Why the formula works

The factor $2\pi f(x)$ is the circumference of a thin circular band at height $f(x)$. If the curve were perfectly horizontal, multiplying that circumference by a small horizontal width $dx$ would almost work.

But a slanted curve creates a longer strip than $dx$ alone. That is why the formula uses the arc-length piece

$$ds = \sqrt{1+[f'(x)]^2}\,dx$$

So the setup is really

$$S = \int 2\pi(\text{radius})\,ds$$

For rotation about the $x$-axis, the radius is $f(x)$. If you rotate around a different axis, the radius must be the distance to that axis instead.

Surface area of revolution example

Find the surface area formed by rotating

$$y=x,\quad 0 \le x \le 1$$

about the $x$-axis.

Start with the formula

$$S = 2\pi \int_0^1 f(x)\sqrt{1+[f'(x)]^2}\,dx$$

Here $f(x)=x$, so

$$f'(x)=1$$

and

$$\sqrt{1+[f'(x)]^2}=\sqrt{1+1^2}=\sqrt{2}$$

Substitute into the integral

$$S = 2\pi \int_0^1 x\sqrt{2}\,dx$$

Take the constant outside

$$S = 2\pi\sqrt{2}\int_0^1 x\,dx$$

Now integrate

$$\int_0^1 x\,dx = \left[\frac{x^2}{2}\right]_0^1 = \frac{1}{2}$$

So

$$S = 2\pi\sqrt{2}\left(\frac{1}{2}\right)=\pi\sqrt{2}$$

That is the curved surface area.

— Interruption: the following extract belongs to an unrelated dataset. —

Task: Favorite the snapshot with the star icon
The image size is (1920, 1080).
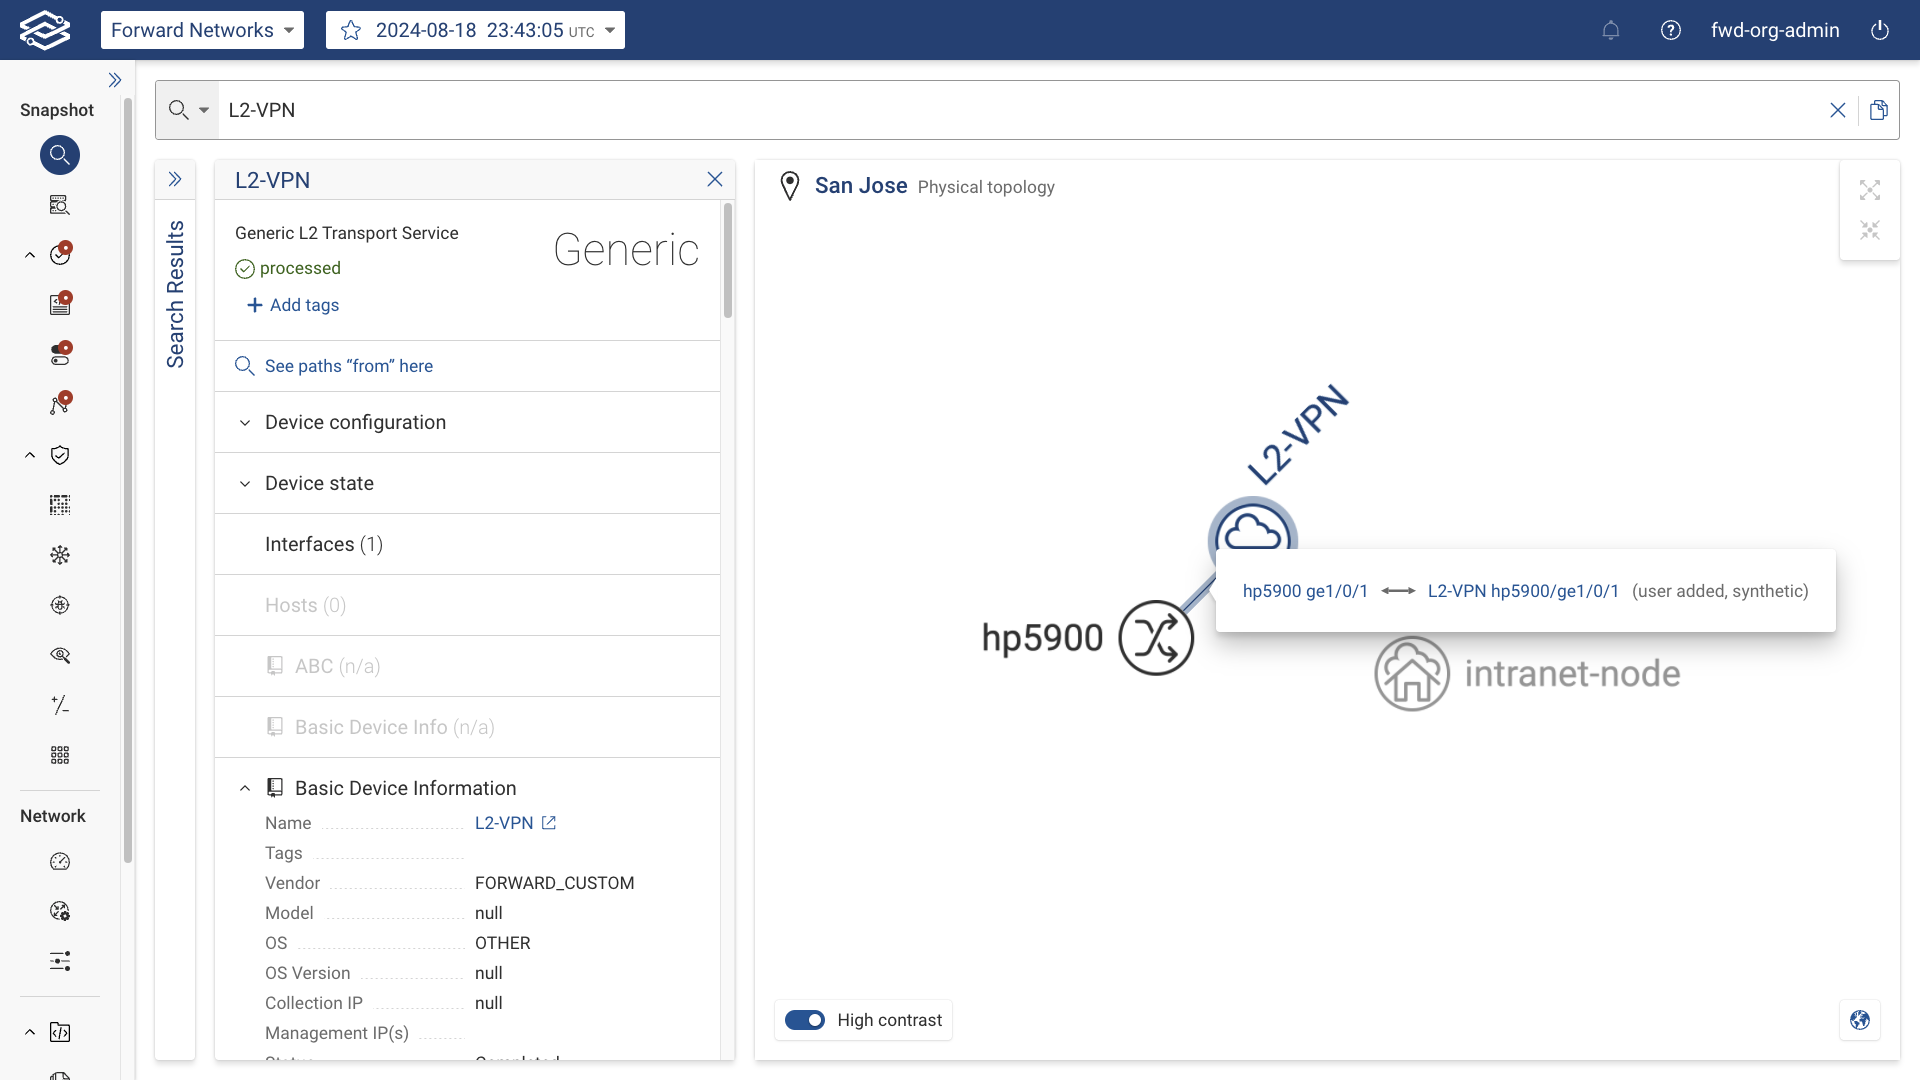Action: pos(351,30)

This example forms a cone, so the answer also matches the cone lateral-area formula $S=\pi rl$ with $r=1$ and slant height $l=\sqrt{2}$.

Common mistakes with the formula

1. Using a volume formula instead of a surface-area formula. Surface area uses one factor of radius and an arc-length term, not a squared radius inside a volume integral.
2. Forgetting the square-root factor. Without $\\sqrt{1+[f'(x)]^2}$, you are not accounting for the curve's slope.
3. Using the wrong radius. Around the $x$-axis, the radius is the vertical distance to the axis. Around the $y$-axis, it changes.
4. Ignoring the condition on the interval. If the curve crosses the axis, you need to think carefully about radius as distance, not signed value.
5. Mixing up curved surface area with total surface area. Some applied problems also include end caps, but the standard calculus formula here does not.

When surface area of revolution is used

Surface area of revolution shows up when a shape is made by spinning a profile curve, such as a nozzle wall, a bowl, a tank side, or a smooth decorative form. In calculus classes, it also matters because it connects geometry, arc length, and integration in one setup.

The formula only works as written when the curve description and axis choice match the setup. If you rotate around a different axis or write the curve as $x=g(y)$ instead, the radius and differential need to change with it.

A quick setup checklist

Before integrating, ask two questions:

1. What is the radius from the curve to the axis?
2. What is the correct arc-length factor for the variable I am using?

If those two pieces are right, the rest is usually algebra and integration.

Try a similar problem

Keep the same line $y=x$, but change the interval to $0 \le x \le 2$. Write the radius and arc-length factor first, then set up the integral and see how the larger interval changes the final area.